**Work instructions:** Find and copy each line of the records where the string "icon" shows up.

※ ※ ※

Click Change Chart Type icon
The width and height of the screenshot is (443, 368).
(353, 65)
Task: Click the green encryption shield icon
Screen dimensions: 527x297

※ ※ ※

**Solution to the problem:**
Click Change Chart Type icon
Task: Click the green encryption shield icon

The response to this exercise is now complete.